DPP students were 2.38 times more likely to persist to the baccalaureate when compared with those students who had earned all of their credits at the university. Those who participated also had significantly higher GPA’s, less university credits (less costs), and a transfer rate of 100%. Furthermore, an analysis of graduating cohorts from 2009-2013 found that nontraditional students (those who were 25 years of age or older at the time of graduation) have thrived from their participation in the DPP as they were identified as being more than twice (2.13 times) as likely to complete their baccalaureate degree if they participated in the DPP.

 

We’ve heard about, and I’ve both spoken and written about, our Pipeline Project, but the level of attention and recognition that we’re getting for this innovative effort is nothing short of remarkable.
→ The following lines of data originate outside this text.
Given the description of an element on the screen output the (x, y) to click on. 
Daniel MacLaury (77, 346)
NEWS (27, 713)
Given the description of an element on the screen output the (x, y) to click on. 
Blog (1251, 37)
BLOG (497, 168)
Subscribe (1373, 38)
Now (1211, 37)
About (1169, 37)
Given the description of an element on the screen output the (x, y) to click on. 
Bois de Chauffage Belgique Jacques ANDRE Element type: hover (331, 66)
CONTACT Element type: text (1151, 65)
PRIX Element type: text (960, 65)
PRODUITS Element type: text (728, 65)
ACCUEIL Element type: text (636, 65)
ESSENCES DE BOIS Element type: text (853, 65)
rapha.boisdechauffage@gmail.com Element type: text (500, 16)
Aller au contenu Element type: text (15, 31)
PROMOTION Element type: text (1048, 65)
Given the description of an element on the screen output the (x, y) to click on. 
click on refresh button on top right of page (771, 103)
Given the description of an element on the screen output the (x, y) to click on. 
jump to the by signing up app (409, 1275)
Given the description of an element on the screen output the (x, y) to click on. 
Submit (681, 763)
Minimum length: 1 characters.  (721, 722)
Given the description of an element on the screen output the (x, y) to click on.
After making a presentation at the Association of Community College Trustees National Congress a few months back, and now scheduled to make a similar presentation at the American Association of Community Colleges National Convention in April, the word about Pipeline is getting out and people are really interested – nationally, and locally!  Since its inception as a mostly Albany-centric program designed to attract and develop a well-educated and trained workforce to fill the rapidly increasing number of area jobs in manufacturing, we’ve attracted the recognition, endorsement, and planned future participation from Corvallis and Lebanon (most recently, an endorsement by the Lebanon City Council!) and have plans for expansion into other business sectors and communities.

 

And then there’s our selection as one of the 30 Guided Pathways institutions.  Recognized as a leader in the national effort to redesign the educational experiences of our students around coherent pathways that almost inexorably lead them to their own success, we and 29 other community colleges among over a 1,000 nation-wide have been selected as a “beta site” for demonstrating and further developing the application of this “guided pathway” model.  Guided Pathways, and the group of 30 colleges that are leading this work, provide for us the structural framework and support for bringing together so many of our already on-going initiatives into a more broadly effective effort.  This is recognition that yields results!

 

Finally, you will recall that a couple of years ago, LBCC was nominated and subsequently honored as the Large Business of the Year by the Lebanon Chamber of Commerce.  This was in recognition of many things, but most certainly for the way in which our college has partnered with others in the Lebanon community to develop an education and training presence that will reap benefits for that community and for our students for decades to come.  Well, this year the Albany Chamber of Commerce has recognized us with two award nominations, the Large Business of the Year and Distinguished Service Award.  At the time of my writing this, we do not know if we will actually receive either of these awards.  But I can honestly say that it is an honor just to be nominated when you consider the basis for this recognition:

  • nominees for these awards have contributed to the community for the last five years or more, have participated in the community both individually and collectively, and added to the economic vitality and livability of our community
  • nominated for their energy, support, leadership, and commitment to Albany and its citizens

 

If you haven’t already noticed, let me call to your attention a couple of themes or similarities that run through all of these recognitions.  First, in each and every instance, we have been recognized for excellence in something that is core to our Mission – student success, economic vitality, community betterment.  Second, all of these recognitions are for something that we do and accomplish through partnerships – with a university, a business, other community colleges, our own communities.   While individuals and individual institutions may receive recognition, the contributions and achievements being recognized are not really the work of one individual or institution but the “collective impact” of people and businesses and colleges and communities that really DO NOT care who gets the credit but only that the things we do together are worthy of credit.  Individuals will be called out for recognition, and it will always be an honor to be recognized. But the truth is that recognition is a “meal” best served family style.

 

“In the progress of personality, first comes a declaration of independence, then a recognition of interdependence“

-          Henry Van Dyke

 

Thanks to all of you who help make our collective efforts and accomplishments worthy of recognition!